Now all this is pretty weaksauce, as the kids say. Far, far worse things happen to people. Sexual assaults, gay-bashing, broken bones, inciting suicide. What I went through was a freakin’ walk through the park. It was nerf bullying in comparison. Even my older sister Karen went through a much scarier incident back in the early 1970s, where she was in some sort of bullying attack involving a knife. (Clarification: she was not the one wielding it.)
But people react how they react. In my carefully constrcuted, leave-me-alone world where my mom tended to keep me wrapped up in protective styrofoam like some delicate electronic product, this act and the subsequent intimidations that sprang from it had very, very long tendrils. To this day, I am afraid of speaking up for myself in what most people would consider the most banal of circumstances.

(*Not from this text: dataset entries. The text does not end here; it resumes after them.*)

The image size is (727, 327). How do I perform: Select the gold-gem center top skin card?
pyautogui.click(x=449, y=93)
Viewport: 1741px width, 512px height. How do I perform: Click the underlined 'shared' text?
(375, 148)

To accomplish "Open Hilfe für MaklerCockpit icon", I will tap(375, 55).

Just last week, I was telling my sister about being “flirted with” by a cab driver and having a great deal of discomfort and worry that he’d ask me on a date or something, because then I’d have to say no. Kim said, “uh, and so what?” My immediate response was: “I don’t know. He’d hit me.” Which is ridiculous, right? If anything, the worst-case scenario would be some very easily-chosen name-calling and that’d be it. (I mean, if nothing else, NYC cabs don’t make it easy for cab drivers to attack passengers. :))

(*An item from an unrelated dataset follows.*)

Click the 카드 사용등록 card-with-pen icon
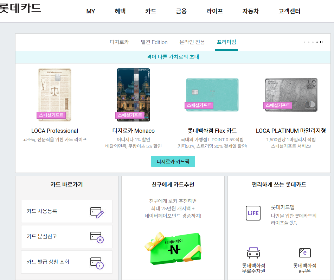334x280 pixels. (97, 212)
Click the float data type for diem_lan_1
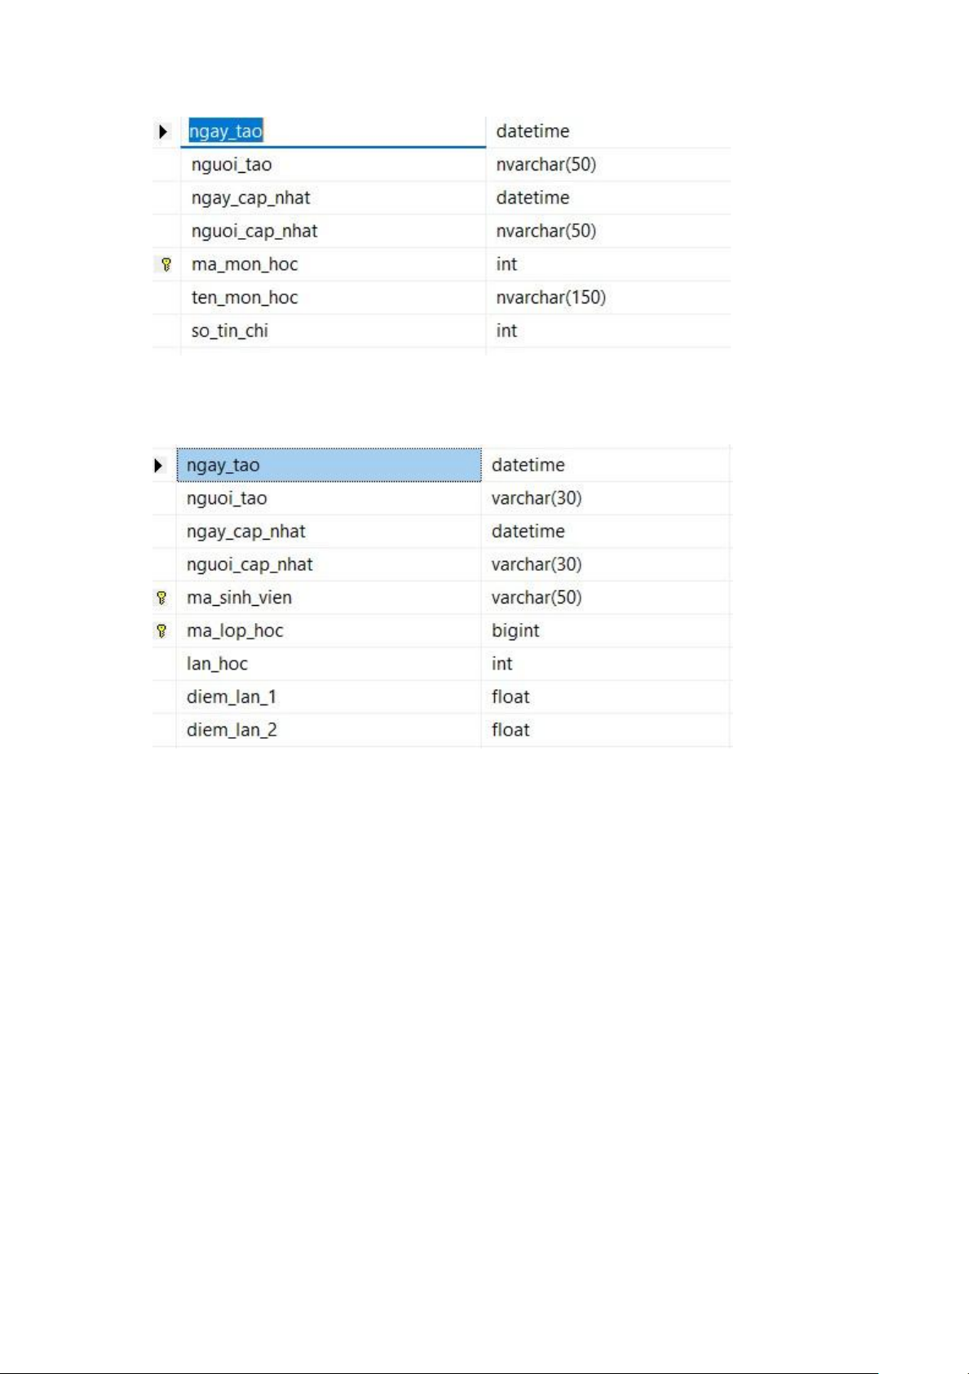 pos(510,697)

(Part of me was also indignant because, Jesus, I’m a 47-year-old overweight woman who on that day was wearing no makeup at all. What do I have to do to avoid attention like this? And just exactly what was he finding so beautiful? That’s what he called me: beautiful. It has been many years, if ever, since anyone would be convinced that I was pretty, much less “beautiful.” And only then if I’d slathered on enough makeup. I am not a beautiful woman. Kim is a beautiful woman. My face has always resembled a wax figure of Kim’s face that’s been sitting on a radiator where one side melts slightly so the face is crooked.)
Anyway, this is just one example. I’ve spent a lifetime walking down streets with my head down, not wanting others to see me, not wanting to cause offense, because I’m waiting to be slapped down, quite literally. And since I don’t have a history of corporal punishment from my parents, I can only assume that this ridiculous fear of physical retribution as a result of being “seen” springs from that era in seventh grade.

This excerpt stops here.